20th Brickyard 400 To Be Run At Indianapolis

It’s hard to believe that the Brickyard, Allstate, Big Machine Records, Crown Royal 400 will run its twentieth race this Sunday at the Indianapolis Motor Speedway.

Hoosier native Jeff Gordon captured that inaugural event in 1994 before 250,000 fans; a crowd that rivaled the Indianapolis 500 in size and perhaps exceeded the 500 with its enthusiasm.

But stock cars running at the Brickyard goes all the way back to 1961 when the legendary Ray Nichels Engineering conducted speed and endurance tests at the track with two 1962 Pontiacs. During those tests, Nichel’s crew set one lap, 500 mile and 24 hour world records for stock cars.

Jump to September, 1991, when AJ Foyt’s team filmed a commercial for one of his sponsors, Craftsman Tools, in the track’s garage area. During the filming, both AJ and Speedway president Tony George took laps around the track in AJ’s Winston Cup NASCAR racer and perhaps the seeds for a race were planted.

June, 1992, saw Goodyear bring nine NASCAR teams to 16th and Georgetown for a tire test, but many observers saw the effort as a compatibility test to see how competitive stock cars might be on the 2.5-mile, nearly flat rectangle. Ten-thousand fans turned up for the two days of activity and the seeds were about to take root.

An announcement was made in April, 1993, that the first “Brickyard 400” would be held on Saturday, August 6,1994, and an open test in August of ’93 found large crowds watching NASCAR’s top-35 teams practicing with a purpose: the long-awaited debut of stock car racing at IMS was only a year away.

Tickets in the early years of the race were at a premium, just as they had always been for the 500.

Over the years the Brickyard event became an important venue for teams and manufacturers to make announcements, an IROC race was added to the schedule from 1998-2003 and the race day was changed to Sunday in 2001 in hopes of gaining bigger TV ratings.

But tire problems that were encountered by Goodyear during the 2008 event left a bad taste in the mouths of many fans.

Heavy wear patterns on the tires saw numerous failures that required the Car of Tomorrow, being used here for the first time, to pit for new rubber every ten laps.

Spectators were not pleased with the competition that was greatly influenced by poor tire wear, and that seed of stock car racing at Indianapolis, which had grown into a blooming plant not too many years back, had a few leaves starting to fall.

Attendance and TV ratings have slipped over the last few years.

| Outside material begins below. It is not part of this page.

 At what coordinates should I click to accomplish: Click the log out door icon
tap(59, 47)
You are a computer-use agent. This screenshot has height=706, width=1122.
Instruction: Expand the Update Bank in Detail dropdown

The excitement of stock car racing here has waned somewhat, and new ideas to bring back enthusiasm for the race are being tried.

The Super Weekend at the Brickyard was introduced last year. The Grand AM Rolex series now stages a three-hour event on the IMS road course on Friday, followed by a 250-mile Nationwide Series event on Saturday.

There has also been talk of adding lights at the track in order to contest the 400 at night in hopes of combating the often searing July heat.
What will it take to bring back the excitement back to 1994 levels?

• Bring Indianapolis 500 drivers into the field for the Brickyard. Surely Team Penske, Target Chip Gannasi and Hendrick Motorsports could find an extra car for Dario Franchitti, Will Power, Graham Rahal or Marco Andretti. Having four or five Indy Car drivers competing could spark new interest among open wheel fans. Fifteen drivers have raced in both the 500 and the 400 in the past. Juan Pablo Montoya has competed in three Speedway events: the 400, 500 and the US Grand Prix. It can be done.

• Return the 400 to Saturday. Having a rain date on Sunday, as it had been from 1994-2000, could give more fans a chance to see the event should there be weather issues on Saturday. Many voiced their disappointment when the date was changed to Sunday in 2001. Having an extra day to drive home could encourage greater race day attendance.

• Give the Nationwide Series race back to Lucas Oil Raceway in Clermont. This event, held at the suburban Indianapolis short track from 1982-2011, was one of the most competitive series’ races on the schedule and played to SRO crowds every year. Let the Grand Am Rolex cars run earlier on Saturday at IMS, with the NNS event at Lucas Oil Raceway that evening. Three major events in three days at IMS are too many.

• Finally, return the track to its original configuration with a paved apron inside the turns. This would also satisfy the pleas of open wheel fans who want to see more room for Indy 500 drivers to race on the inside of the four turns. The apron was removed from the turns in 1992-93 as part of improvements to the track in anticipation of adding a stock car event to the schedule.

The Indianapolis Motor Speedway is America’s Monza, Spa and Le Mans. The facility is world class, spectator amenities are constantly being improved and race purses are at an all-time high; but something needs to be done on this twentieth anniversary of the Brickyard to return it to its past importance.